Comments about the Java DOM interfaces

The following are some comments on the Java DOM interfaces and some
follow up based on a discussion with Jonathan Robie.  

============================================================
============================================================
============================================================

I did a simple implementation of the Java DOM interfaces and have some
suggestions for corrections.  Most of these are pretty minor and some
are just suggested conventions.  

Corrections
-----------
OccurrenceType should be an interface and not a class.  Otherwise you
need to put 'static' in front of each of the constants or the constants
will not be accessible outside the class.  Besides handling the static
problem, if you make it an interface you can "use" it (use OPT directly
without the prefix) with an implements statement.

All the inner classes should have 'static' in front of the 'class' as
well as having 'static' in front of the constants.  If you do not put
static in front of the 'class' you are saying the class is embedded
within the enclosing class's objects (the objects themselves) instead of
just within the enclosing class's namespace.  Without both 'static's you
cannot access any of the constants outside the class's own objects.  And
again I would suggest using interfaces instead.

Conventional Suggestions
------------------------
I would recommend not using inner classes for the enumerated types. 
This makes them hard to use for clients:
   if (AttributeDefinition.DeclaredValueType.NAME_TOKEN_GROUP == foo) {
And hard to see and to extend.  I would suggest not 'final'ing any
classes.  Note a valid reason to extend them would be to add Object
wrappers to them and potentially a list of String names [see below].

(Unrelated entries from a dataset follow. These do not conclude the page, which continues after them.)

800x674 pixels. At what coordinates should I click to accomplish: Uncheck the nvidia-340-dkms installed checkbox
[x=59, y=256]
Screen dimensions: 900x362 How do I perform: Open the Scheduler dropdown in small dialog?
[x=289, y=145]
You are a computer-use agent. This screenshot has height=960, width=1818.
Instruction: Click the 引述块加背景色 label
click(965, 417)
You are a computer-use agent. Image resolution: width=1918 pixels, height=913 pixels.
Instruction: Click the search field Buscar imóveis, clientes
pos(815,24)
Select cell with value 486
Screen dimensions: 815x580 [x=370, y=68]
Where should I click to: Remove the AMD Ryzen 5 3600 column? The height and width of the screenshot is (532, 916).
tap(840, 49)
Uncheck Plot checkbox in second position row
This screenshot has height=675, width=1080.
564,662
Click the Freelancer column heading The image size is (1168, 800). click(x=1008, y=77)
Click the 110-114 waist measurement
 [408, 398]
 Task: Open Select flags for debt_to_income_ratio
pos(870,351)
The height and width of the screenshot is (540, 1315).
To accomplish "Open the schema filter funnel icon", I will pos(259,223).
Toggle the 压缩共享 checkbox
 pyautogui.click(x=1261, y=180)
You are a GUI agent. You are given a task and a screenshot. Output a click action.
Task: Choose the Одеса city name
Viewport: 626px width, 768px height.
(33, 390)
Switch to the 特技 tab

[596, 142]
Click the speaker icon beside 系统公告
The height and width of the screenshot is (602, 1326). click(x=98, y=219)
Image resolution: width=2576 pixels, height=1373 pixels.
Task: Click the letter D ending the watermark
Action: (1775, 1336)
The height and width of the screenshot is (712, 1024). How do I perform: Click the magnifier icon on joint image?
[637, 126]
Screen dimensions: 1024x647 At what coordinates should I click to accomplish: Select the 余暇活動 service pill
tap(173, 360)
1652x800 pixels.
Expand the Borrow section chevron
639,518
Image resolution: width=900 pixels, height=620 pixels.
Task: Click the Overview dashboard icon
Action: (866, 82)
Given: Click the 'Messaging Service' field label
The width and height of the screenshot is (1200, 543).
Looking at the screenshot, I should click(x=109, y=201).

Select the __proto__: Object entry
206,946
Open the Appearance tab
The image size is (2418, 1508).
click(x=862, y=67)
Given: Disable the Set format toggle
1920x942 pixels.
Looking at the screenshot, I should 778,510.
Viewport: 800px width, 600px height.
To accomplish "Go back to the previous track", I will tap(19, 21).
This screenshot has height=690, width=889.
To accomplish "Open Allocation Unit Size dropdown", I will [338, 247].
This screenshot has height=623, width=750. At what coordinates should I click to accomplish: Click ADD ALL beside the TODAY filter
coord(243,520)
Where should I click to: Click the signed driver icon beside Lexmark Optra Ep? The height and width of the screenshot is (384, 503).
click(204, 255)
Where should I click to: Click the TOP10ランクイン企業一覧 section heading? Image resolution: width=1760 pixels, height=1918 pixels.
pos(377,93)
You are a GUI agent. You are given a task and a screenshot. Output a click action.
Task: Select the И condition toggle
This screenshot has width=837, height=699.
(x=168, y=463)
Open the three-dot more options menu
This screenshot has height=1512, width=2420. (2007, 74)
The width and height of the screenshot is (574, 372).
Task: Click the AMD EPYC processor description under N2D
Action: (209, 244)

I would suggest suffixing the enumeration class/interface name with
'Constants'.  This makes them obviously not a real type that someone can
implement (e.g. DocumentType) and may help to avoid confusion or
collisions with a real-object form of enumeration (where every 'int' is
replaced with a single Object).  It works extremely well for imports
also:
  public class ConnectionTypeFactory 
                implements /*uses*/ ConnectionTypeConstants {

Although it is unnecessary, it is a good habit to put 'public' in front
of methods in an interface.  This is solely to aid in copying to and
from the implementation of those methods which must be declared 'public'
in the class (all interface methods are public, so the class must follow
the signature).

By the way, I strongly applaud using the normal name-space for
interfaces/Types.  I consider this to be far more important than all my
suggestions put together.

Minor Functionality Suggestions
-------------------------------
It would be nice to have Integer wrappers for all the Enumerated ints. 
It would also be nice to have an array of String names that are being
enumerated.  Beyond this, it might be nice to have a real-object
enumeration, but that is a significantly different implementation.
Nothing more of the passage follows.